Working with raw video data in C# with DirectShow
October 19, 2013
Too many questions arising on different forums and emails I see revolve around
one theme: how do I access actual video data in a DirectShow app? People want to
save images from their web cams, draw something in the video, analyse it, etc.

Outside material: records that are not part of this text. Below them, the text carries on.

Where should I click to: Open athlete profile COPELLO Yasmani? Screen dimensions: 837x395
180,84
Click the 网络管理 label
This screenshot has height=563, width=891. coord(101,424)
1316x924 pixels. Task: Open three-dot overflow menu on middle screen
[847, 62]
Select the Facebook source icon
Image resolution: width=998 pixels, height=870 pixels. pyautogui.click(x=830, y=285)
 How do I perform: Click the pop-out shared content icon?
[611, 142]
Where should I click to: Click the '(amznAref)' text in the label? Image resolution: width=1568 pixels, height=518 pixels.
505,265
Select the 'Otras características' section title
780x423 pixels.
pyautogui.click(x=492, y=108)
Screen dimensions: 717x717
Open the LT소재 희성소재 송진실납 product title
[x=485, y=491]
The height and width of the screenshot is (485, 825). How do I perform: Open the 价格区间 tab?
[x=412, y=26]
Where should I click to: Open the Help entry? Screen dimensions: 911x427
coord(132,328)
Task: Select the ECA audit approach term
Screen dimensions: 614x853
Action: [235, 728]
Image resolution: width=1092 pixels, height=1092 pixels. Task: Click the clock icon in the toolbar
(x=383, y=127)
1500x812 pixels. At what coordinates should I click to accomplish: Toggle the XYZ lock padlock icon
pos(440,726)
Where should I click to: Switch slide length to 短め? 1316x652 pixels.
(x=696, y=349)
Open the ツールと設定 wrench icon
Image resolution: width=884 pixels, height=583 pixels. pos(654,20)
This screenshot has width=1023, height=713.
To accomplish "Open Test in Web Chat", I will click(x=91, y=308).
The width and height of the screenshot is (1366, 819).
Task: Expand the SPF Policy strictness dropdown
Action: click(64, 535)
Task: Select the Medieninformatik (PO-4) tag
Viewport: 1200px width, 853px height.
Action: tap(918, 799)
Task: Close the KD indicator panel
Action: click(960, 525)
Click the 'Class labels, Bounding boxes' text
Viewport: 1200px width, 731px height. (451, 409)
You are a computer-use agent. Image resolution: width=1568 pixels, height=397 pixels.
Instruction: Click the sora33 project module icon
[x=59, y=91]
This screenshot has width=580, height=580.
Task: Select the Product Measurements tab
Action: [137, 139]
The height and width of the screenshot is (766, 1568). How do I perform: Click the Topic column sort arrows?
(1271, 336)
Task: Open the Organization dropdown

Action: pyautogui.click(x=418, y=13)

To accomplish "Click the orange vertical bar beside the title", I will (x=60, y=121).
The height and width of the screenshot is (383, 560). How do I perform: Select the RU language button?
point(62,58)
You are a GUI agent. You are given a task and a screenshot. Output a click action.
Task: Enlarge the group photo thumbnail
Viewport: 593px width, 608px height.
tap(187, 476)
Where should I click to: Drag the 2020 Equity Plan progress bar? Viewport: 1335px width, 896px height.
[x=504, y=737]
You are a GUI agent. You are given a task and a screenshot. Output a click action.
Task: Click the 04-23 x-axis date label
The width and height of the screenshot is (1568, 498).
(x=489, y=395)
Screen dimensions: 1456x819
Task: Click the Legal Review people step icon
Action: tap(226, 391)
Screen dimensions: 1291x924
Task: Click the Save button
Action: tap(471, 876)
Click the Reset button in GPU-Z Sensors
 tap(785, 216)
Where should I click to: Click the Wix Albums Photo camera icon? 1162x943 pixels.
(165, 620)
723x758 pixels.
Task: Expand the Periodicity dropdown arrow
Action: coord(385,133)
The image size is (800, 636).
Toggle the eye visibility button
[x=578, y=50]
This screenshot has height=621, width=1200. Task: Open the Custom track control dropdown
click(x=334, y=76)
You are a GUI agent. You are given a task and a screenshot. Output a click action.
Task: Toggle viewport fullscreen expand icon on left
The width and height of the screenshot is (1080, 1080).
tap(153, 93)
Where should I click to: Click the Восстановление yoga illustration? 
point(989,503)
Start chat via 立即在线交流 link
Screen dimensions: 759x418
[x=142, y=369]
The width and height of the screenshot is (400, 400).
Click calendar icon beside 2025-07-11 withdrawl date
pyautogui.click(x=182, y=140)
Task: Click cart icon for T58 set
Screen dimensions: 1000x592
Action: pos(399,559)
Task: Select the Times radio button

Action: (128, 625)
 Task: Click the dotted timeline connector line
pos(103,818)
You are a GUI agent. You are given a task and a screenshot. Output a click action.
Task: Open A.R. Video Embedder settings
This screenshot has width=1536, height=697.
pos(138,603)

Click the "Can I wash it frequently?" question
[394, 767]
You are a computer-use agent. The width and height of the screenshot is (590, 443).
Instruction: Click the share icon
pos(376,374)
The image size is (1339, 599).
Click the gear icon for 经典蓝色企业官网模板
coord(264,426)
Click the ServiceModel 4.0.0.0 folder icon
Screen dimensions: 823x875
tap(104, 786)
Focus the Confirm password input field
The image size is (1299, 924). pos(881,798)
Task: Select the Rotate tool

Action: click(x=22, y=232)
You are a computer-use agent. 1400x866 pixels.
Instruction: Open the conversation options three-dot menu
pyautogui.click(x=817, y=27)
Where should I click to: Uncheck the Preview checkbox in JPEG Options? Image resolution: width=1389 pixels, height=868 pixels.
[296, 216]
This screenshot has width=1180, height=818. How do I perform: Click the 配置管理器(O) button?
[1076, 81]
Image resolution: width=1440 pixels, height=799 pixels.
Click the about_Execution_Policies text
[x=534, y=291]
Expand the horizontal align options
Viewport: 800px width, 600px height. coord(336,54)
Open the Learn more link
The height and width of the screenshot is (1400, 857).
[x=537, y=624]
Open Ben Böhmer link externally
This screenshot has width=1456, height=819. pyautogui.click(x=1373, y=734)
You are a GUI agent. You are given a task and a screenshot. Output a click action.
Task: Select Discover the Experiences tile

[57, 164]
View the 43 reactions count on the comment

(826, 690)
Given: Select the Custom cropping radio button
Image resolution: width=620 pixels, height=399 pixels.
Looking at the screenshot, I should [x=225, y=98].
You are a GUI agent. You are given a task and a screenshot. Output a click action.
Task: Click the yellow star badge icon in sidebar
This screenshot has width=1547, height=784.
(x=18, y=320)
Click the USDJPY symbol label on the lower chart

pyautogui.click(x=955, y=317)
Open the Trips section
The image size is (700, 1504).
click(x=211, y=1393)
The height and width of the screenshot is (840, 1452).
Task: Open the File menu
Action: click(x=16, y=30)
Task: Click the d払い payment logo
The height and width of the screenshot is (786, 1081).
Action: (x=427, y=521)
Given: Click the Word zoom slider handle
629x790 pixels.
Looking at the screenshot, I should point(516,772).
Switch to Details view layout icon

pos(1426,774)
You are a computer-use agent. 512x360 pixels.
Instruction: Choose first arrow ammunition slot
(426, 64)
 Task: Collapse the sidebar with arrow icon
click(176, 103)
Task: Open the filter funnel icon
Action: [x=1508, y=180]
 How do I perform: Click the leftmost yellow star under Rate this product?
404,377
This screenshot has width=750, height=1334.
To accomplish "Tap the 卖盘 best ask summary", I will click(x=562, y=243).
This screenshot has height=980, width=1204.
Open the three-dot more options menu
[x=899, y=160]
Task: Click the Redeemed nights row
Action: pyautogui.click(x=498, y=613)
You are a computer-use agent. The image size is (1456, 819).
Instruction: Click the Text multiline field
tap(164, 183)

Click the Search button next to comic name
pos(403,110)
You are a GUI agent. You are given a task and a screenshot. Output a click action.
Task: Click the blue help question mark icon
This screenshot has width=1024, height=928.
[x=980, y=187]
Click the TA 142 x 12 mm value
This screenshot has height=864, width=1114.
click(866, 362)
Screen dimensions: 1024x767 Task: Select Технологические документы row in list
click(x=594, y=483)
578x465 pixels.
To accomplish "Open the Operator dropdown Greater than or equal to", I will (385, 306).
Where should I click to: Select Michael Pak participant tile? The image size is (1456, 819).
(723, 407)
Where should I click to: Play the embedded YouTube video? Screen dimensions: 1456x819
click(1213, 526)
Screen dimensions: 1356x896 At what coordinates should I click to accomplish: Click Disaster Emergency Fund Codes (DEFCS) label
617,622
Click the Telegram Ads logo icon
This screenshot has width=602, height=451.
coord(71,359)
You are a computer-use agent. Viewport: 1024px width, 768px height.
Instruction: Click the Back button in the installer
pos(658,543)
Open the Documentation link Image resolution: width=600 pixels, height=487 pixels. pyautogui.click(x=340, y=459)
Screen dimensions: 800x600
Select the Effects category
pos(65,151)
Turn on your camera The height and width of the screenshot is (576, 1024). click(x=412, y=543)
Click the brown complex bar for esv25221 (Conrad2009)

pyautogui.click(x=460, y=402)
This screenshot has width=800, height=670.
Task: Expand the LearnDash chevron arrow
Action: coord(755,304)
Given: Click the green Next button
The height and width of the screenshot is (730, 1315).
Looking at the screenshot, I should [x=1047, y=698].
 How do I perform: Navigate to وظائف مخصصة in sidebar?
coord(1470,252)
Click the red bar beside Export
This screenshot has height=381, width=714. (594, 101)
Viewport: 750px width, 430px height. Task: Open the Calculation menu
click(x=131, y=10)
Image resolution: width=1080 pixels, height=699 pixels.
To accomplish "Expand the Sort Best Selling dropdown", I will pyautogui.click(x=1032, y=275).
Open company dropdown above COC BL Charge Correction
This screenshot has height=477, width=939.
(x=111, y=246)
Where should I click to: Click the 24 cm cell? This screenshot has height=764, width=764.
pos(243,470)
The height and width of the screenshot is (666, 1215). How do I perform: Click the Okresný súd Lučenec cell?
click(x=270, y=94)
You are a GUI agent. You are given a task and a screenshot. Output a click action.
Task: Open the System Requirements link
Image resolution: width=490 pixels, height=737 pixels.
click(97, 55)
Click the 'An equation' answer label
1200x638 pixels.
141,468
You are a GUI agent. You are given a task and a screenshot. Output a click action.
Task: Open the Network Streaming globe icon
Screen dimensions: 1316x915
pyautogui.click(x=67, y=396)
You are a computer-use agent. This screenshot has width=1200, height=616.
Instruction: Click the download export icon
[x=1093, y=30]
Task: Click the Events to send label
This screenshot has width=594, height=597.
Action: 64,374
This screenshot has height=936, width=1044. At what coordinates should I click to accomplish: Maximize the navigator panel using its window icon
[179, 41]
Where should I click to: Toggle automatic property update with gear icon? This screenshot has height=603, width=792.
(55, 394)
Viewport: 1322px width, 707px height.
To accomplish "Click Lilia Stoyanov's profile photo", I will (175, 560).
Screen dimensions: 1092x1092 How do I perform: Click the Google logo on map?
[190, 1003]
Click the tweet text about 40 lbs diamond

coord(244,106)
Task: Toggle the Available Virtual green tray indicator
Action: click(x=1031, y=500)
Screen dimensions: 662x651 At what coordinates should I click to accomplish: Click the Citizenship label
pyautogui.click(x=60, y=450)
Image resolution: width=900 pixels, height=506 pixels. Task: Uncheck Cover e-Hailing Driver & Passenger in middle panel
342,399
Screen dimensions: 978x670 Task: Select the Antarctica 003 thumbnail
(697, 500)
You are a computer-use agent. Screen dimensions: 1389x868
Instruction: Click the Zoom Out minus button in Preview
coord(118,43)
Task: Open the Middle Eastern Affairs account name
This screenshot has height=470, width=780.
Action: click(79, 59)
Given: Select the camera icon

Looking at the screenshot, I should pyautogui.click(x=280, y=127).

But in DirectShow direct work with raw data is encapsulated and hidden inside filters,
the building blocks out of which we build DirectShow graphs. So when dealing with DirectShow
we've got a bunch of filters on our hands and we tell them what to do but we don't
get the actual raw bytes of audio/video data, hence multiple questions, because there
isn't always a suitable filter that does exactly what you need. In some cases we're forced
to create our own filter, but that may be rather complicated and tedious. However many
cases can be solved by using one standard filter which is part of DirectShow itself:
Sample Grabber.
Here's an example of using it to implement a video effect and apply it to a stream of video
from a web camera.
This short tutorial will basically repeat my previous post but this time we'll use C#
instead of C++.
I want to make a simple app in C# that gets video stream from a USB camera, applies some
video effect (directly accessing raw video data) and displays result in a window.
The idea is simple: make a graph where video stream flows from the camera through
sample grabber to a video renderer. Each time a frame passes the sample grabber it calls my
callback where I manipulate with raw video data before it's sent down the stream for
displaying.
All I need to do is build a graph in
GraphEditPlus,
generate code for it and then tweak it a little. I open GraphEditPlus, select
"Video Capture Sources" category in the filters window and add the only available on my
laptop source to the graph.
Capture sources can usually provide video in different formats and resolutions.
DirectShow filter
representing the camera exposes IAMStreamConfig interface which allows listing available
output formats and selecting one of them, in which to provide the data.
I right click its output pin and select "IAMStreamConfig::SetFormat" to see the list of
media types and select one of them:
This selection will be reflected in the generated source code. My camera can produce uncompressed
YUY2 video and compressed MJPG, both in different resolutions. Also, media format can be
either FORMAT_VideoInfo or FORMAT_VideoInfo2, and it's important to use the first one,
otherwise Sample Grabber will not accept it. So I select YUY2 640x480 FORMAT_VideoInfo.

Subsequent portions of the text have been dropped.